Tokyo, Sumselupdate.com – Jepang menyelesaikan putaran ke-21 pembuangan air limbah yang terkontaminasi nuklir dari Pembangkit Listrik Tenaga Nuklir (PLTN) Fukushima Daiichi ke laut. Informasi tersebut disampaikan operator PLTN, Tokyo Electric Power Company Holdings (TEPCO), pada Jumat (24/7/2026).
Berdasarkan keterangan TEPCO, tahap pembuangan terbaru dimulai pada 6 Juli 2026 dan berakhir pada Jumat (24/7/2026). Selama periode tersebut, sebanyak 7.894 ton air limbah yang telah diolah dibuang ke laut.

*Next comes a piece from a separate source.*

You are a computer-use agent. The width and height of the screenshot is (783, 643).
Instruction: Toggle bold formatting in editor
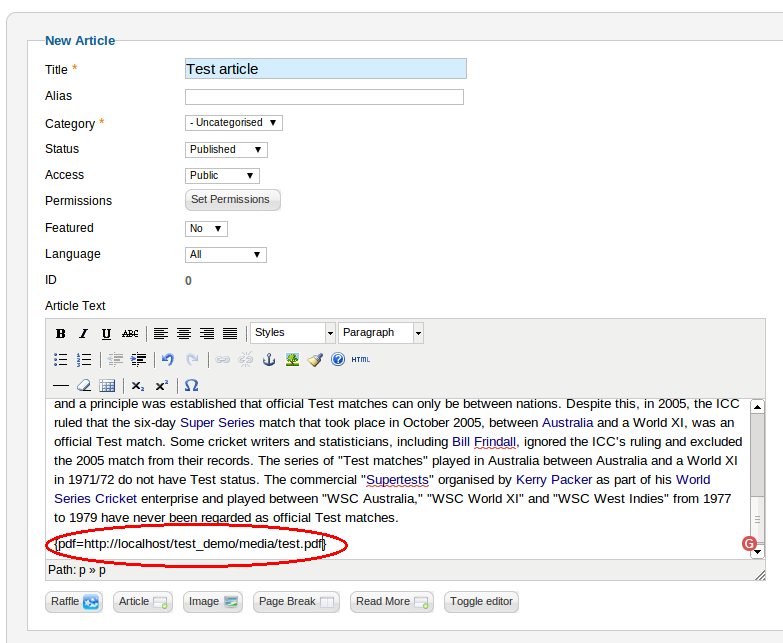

Media lokal melaporkan, air limbah yang dilepas pada tahap ini mengandung sekitar 1,3 triliun becquerel tritium radioaktif.
Dengan selesainya tahap ke-21, total volume air limbah yang telah dibuang ke laut sejak program tersebut dimulai pada Agustus 2023 mencapai sekitar 165.000 ton.
Kebijakan pembuangan air limbah Fukushima masih menuai perhatian dan penolakan dari sejumlah negara serta komunitas internasional. Sejak awal pelaksanaannya, pemerintah Jepang tetap melanjutkan program tersebut meski berbagai pihak menyuarakan kekhawatiran mengenai potensi dampaknya terhadap lingkungan laut dan sektor perikanan.
Pemerintah Jepang sebelumnya menyatakan air limbah telah melalui proses pengolahan sebelum dilepas ke laut dan diklaim memenuhi standar keselamatan yang ditetapkan. Namun, langkah tersebut masih menjadi perdebatan di tingkat internasional.